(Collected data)
------------------------------------------------------------

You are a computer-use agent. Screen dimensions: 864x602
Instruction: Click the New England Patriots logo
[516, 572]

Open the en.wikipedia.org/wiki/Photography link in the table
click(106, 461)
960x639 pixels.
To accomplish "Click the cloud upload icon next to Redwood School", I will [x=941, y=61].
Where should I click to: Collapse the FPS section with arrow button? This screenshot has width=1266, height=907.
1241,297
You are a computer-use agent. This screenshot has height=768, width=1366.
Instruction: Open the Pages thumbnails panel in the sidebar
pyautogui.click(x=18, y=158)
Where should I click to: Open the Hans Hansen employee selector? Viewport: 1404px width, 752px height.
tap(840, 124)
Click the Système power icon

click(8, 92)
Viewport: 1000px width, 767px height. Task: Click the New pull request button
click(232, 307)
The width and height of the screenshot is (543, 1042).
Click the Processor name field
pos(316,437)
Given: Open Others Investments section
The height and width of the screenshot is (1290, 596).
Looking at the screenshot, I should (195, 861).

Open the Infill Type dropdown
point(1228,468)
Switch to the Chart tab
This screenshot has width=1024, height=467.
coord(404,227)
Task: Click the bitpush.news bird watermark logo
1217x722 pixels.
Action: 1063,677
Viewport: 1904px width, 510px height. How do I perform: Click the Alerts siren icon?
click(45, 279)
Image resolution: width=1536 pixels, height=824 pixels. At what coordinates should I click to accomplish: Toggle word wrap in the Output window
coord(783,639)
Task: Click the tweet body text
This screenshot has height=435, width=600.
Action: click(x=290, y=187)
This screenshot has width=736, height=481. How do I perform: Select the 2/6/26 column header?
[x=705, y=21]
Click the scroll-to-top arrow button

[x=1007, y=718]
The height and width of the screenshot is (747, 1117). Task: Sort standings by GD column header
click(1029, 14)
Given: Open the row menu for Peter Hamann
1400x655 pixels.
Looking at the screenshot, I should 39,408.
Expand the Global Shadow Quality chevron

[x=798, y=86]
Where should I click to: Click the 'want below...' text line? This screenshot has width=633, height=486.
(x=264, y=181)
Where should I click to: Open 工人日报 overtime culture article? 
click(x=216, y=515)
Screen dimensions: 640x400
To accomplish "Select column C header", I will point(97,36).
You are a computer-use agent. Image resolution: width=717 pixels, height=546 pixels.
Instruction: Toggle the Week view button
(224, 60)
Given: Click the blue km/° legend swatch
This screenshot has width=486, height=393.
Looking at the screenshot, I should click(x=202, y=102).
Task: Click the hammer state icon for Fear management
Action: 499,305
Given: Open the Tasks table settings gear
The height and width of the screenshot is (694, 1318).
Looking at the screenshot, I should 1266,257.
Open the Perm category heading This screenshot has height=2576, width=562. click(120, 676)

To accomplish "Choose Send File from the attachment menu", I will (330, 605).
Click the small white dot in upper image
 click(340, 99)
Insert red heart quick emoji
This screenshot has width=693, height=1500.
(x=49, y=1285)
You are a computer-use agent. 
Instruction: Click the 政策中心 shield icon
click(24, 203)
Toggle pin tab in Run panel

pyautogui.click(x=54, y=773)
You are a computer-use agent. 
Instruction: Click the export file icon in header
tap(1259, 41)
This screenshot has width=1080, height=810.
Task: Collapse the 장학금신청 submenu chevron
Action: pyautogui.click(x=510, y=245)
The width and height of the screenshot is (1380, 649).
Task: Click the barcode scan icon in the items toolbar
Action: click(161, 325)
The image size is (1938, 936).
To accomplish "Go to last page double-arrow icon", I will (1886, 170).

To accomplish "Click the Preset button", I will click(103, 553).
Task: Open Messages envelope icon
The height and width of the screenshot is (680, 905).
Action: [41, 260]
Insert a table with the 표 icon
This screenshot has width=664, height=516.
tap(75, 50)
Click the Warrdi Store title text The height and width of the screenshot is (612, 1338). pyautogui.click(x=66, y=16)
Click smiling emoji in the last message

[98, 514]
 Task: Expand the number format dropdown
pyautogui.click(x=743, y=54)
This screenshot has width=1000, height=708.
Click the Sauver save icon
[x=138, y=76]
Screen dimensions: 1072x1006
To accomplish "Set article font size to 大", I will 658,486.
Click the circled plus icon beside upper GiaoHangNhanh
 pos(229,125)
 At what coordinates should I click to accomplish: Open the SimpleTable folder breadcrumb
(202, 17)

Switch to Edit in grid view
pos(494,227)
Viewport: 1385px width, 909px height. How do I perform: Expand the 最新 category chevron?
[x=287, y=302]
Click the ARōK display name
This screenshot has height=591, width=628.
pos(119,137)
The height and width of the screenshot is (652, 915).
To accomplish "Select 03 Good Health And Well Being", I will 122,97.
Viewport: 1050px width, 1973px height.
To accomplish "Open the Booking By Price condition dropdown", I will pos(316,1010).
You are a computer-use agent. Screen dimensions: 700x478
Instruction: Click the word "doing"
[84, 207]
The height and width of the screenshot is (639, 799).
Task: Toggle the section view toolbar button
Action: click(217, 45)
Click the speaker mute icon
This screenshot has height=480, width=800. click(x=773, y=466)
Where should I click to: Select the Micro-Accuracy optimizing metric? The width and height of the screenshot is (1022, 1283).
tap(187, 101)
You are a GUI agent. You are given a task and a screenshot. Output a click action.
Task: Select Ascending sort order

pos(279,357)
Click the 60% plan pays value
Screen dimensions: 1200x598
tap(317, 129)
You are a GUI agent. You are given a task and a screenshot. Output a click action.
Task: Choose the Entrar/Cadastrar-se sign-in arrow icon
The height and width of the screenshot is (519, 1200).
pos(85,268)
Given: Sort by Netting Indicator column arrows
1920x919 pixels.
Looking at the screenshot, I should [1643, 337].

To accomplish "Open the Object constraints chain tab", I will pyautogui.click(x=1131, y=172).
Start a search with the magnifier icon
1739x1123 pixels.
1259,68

------------------------------------------------------------

▸ YOUR OBJECTIVE:
Write out each record exactly, without addition or omission.

▸ WORKED SOLUTION:
You are a computer-use agent. Screen dimensions: 864x602
Instruction: Click the New England Patriots logo
[516, 572]

Open the en.wikipedia.org/wiki/Photography link in the table
click(106, 461)
960x639 pixels.
To accomplish "Click the cloud upload icon next to Redwood School", I will [x=941, y=61].
Where should I click to: Collapse the FPS section with arrow button? This screenshot has width=1266, height=907.
1241,297
You are a computer-use agent. This screenshot has height=768, width=1366.
Instruction: Open the Pages thumbnails panel in the sidebar
pyautogui.click(x=18, y=158)
Where should I click to: Open the Hans Hansen employee selector? Viewport: 1404px width, 752px height.
tap(840, 124)
Click the Système power icon

click(8, 92)
Viewport: 1000px width, 767px height. Task: Click the New pull request button
click(232, 307)
The width and height of the screenshot is (543, 1042).
Click the Processor name field
pos(316,437)
Given: Open Others Investments section
The height and width of the screenshot is (1290, 596).
Looking at the screenshot, I should (195, 861).

Open the Infill Type dropdown
point(1228,468)
Switch to the Chart tab
This screenshot has width=1024, height=467.
coord(404,227)
Task: Click the bitpush.news bird watermark logo
1217x722 pixels.
Action: 1063,677
Viewport: 1904px width, 510px height. How do I perform: Click the Alerts siren icon?
click(45, 279)
Image resolution: width=1536 pixels, height=824 pixels. At what coordinates should I click to accomplish: Toggle word wrap in the Output window
coord(783,639)
Task: Click the tweet body text
This screenshot has height=435, width=600.
Action: click(x=290, y=187)
This screenshot has width=736, height=481. How do I perform: Select the 2/6/26 column header?
[x=705, y=21]
Click the scroll-to-top arrow button

[x=1007, y=718]
The height and width of the screenshot is (747, 1117). Task: Sort standings by GD column header
click(1029, 14)
Given: Open the row menu for Peter Hamann
1400x655 pixels.
Looking at the screenshot, I should 39,408.
Expand the Global Shadow Quality chevron

[x=798, y=86]
Where should I click to: Click the 'want below...' text line? This screenshot has width=633, height=486.
(x=264, y=181)
Where should I click to: Open 工人日报 overtime culture article? 
click(x=216, y=515)
Screen dimensions: 640x400
To accomplish "Select column C header", I will point(97,36).
You are a computer-use agent. Image resolution: width=717 pixels, height=546 pixels.
Instruction: Toggle the Week view button
(224, 60)
Given: Click the blue km/° legend swatch
This screenshot has width=486, height=393.
Looking at the screenshot, I should click(x=202, y=102).
Task: Click the hammer state icon for Fear management
Action: 499,305
Given: Open the Tasks table settings gear
The height and width of the screenshot is (694, 1318).
Looking at the screenshot, I should 1266,257.
Open the Perm category heading This screenshot has height=2576, width=562. click(120, 676)

To accomplish "Choose Send File from the attachment menu", I will (330, 605).
Click the small white dot in upper image
 click(340, 99)
Insert red heart quick emoji
This screenshot has width=693, height=1500.
(x=49, y=1285)
You are a computer-use agent. 
Instruction: Click the 政策中心 shield icon
click(24, 203)
Toggle pin tab in Run panel

pyautogui.click(x=54, y=773)
You are a computer-use agent. 
Instruction: Click the export file icon in header
tap(1259, 41)
This screenshot has width=1080, height=810.
Task: Collapse the 장학금신청 submenu chevron
Action: pyautogui.click(x=510, y=245)
The width and height of the screenshot is (1380, 649).
Task: Click the barcode scan icon in the items toolbar
Action: click(161, 325)
The image size is (1938, 936).
To accomplish "Go to last page double-arrow icon", I will (1886, 170).

To accomplish "Click the Preset button", I will click(103, 553).
Task: Open Messages envelope icon
The height and width of the screenshot is (680, 905).
Action: [41, 260]
Insert a table with the 표 icon
This screenshot has width=664, height=516.
tap(75, 50)
Click the Warrdi Store title text The height and width of the screenshot is (612, 1338). pyautogui.click(x=66, y=16)
Click smiling emoji in the last message

[98, 514]
 Task: Expand the number format dropdown
pyautogui.click(x=743, y=54)
This screenshot has width=1000, height=708.
Click the Sauver save icon
[x=138, y=76]
Screen dimensions: 1072x1006
To accomplish "Set article font size to 大", I will 658,486.
Click the circled plus icon beside upper GiaoHangNhanh
 pos(229,125)
 At what coordinates should I click to accomplish: Open the SimpleTable folder breadcrumb
(202, 17)

Switch to Edit in grid view
pos(494,227)
Viewport: 1385px width, 909px height. How do I perform: Expand the 最新 category chevron?
[x=287, y=302]
Click the ARōK display name
This screenshot has height=591, width=628.
pos(119,137)
The height and width of the screenshot is (652, 915).
To accomplish "Select 03 Good Health And Well Being", I will 122,97.
Viewport: 1050px width, 1973px height.
To accomplish "Open the Booking By Price condition dropdown", I will pos(316,1010).
You are a computer-use agent. Screen dimensions: 700x478
Instruction: Click the word "doing"
[84, 207]
The height and width of the screenshot is (639, 799).
Task: Toggle the section view toolbar button
Action: click(217, 45)
Click the speaker mute icon
This screenshot has height=480, width=800. click(x=773, y=466)
Where should I click to: Select the Micro-Accuracy optimizing metric? The width and height of the screenshot is (1022, 1283).
tap(187, 101)
You are a GUI agent. You are given a task and a screenshot. Output a click action.
Task: Select Ascending sort order

pos(279,357)
Click the 60% plan pays value
Screen dimensions: 1200x598
tap(317, 129)
You are a GUI agent. You are given a task and a screenshot. Output a click action.
Task: Choose the Entrar/Cadastrar-se sign-in arrow icon
The height and width of the screenshot is (519, 1200).
pos(85,268)
Given: Sort by Netting Indicator column arrows
1920x919 pixels.
Looking at the screenshot, I should [1643, 337].

To accomplish "Open the Object constraints chain tab", I will pyautogui.click(x=1131, y=172).
Start a search with the magnifier icon
1739x1123 pixels.
1259,68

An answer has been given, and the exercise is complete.